● Data provided:
=======
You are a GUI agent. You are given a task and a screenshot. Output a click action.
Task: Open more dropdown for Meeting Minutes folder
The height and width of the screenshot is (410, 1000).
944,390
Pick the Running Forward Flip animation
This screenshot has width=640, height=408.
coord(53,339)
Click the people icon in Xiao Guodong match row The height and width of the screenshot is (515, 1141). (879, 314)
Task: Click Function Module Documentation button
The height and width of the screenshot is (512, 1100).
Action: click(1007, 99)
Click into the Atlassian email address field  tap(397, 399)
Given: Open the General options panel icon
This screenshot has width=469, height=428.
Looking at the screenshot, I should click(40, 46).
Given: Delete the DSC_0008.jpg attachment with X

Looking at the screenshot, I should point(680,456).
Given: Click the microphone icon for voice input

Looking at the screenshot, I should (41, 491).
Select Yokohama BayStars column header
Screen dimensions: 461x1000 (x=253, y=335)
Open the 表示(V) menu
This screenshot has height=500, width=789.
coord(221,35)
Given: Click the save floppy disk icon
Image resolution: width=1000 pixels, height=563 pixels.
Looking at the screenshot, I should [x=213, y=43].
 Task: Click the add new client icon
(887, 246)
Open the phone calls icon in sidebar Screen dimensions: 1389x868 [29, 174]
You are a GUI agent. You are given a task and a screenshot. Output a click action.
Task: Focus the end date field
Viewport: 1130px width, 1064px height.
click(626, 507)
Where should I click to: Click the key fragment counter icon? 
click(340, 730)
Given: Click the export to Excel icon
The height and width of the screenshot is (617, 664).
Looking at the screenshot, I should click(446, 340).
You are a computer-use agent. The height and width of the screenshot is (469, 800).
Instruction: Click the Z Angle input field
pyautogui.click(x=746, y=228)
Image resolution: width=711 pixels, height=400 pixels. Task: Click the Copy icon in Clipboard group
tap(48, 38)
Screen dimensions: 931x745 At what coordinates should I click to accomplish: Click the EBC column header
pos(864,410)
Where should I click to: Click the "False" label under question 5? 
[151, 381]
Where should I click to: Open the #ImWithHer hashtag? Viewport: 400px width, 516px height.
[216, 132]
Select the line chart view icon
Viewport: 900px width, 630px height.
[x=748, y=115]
=======
● Problem:
After reading the listing, copy it out exactly and in full.

● Task result:
You are a GUI agent. You are given a task and a screenshot. Output a click action.
Task: Open more dropdown for Meeting Minutes folder
The height and width of the screenshot is (410, 1000).
944,390
Pick the Running Forward Flip animation
This screenshot has width=640, height=408.
coord(53,339)
Click the people icon in Xiao Guodong match row The height and width of the screenshot is (515, 1141). (879, 314)
Task: Click Function Module Documentation button
The height and width of the screenshot is (512, 1100).
Action: click(1007, 99)
Click into the Atlassian email address field  tap(397, 399)
Given: Open the General options panel icon
This screenshot has width=469, height=428.
Looking at the screenshot, I should click(40, 46).
Given: Delete the DSC_0008.jpg attachment with X

Looking at the screenshot, I should point(680,456).
Given: Click the microphone icon for voice input

Looking at the screenshot, I should (41, 491).
Select Yokohama BayStars column header
Screen dimensions: 461x1000 (x=253, y=335)
Open the 表示(V) menu
This screenshot has height=500, width=789.
coord(221,35)
Given: Click the save floppy disk icon
Image resolution: width=1000 pixels, height=563 pixels.
Looking at the screenshot, I should [x=213, y=43].
 Task: Click the add new client icon
(887, 246)
Open the phone calls icon in sidebar Screen dimensions: 1389x868 [29, 174]
You are a GUI agent. You are given a task and a screenshot. Output a click action.
Task: Focus the end date field
Viewport: 1130px width, 1064px height.
click(626, 507)
Where should I click to: Click the key fragment counter icon? 
click(340, 730)
Given: Click the export to Excel icon
The height and width of the screenshot is (617, 664).
Looking at the screenshot, I should click(446, 340).
You are a computer-use agent. The height and width of the screenshot is (469, 800).
Instruction: Click the Z Angle input field
pyautogui.click(x=746, y=228)
Image resolution: width=711 pixels, height=400 pixels. Task: Click the Copy icon in Clipboard group
tap(48, 38)
Screen dimensions: 931x745 At what coordinates should I click to accomplish: Click the EBC column header
pos(864,410)
Where should I click to: Click the "False" label under question 5? 
[151, 381]
Where should I click to: Open the #ImWithHer hashtag? Viewport: 400px width, 516px height.
[216, 132]
Select the line chart view icon
Viewport: 900px width, 630px height.
[x=748, y=115]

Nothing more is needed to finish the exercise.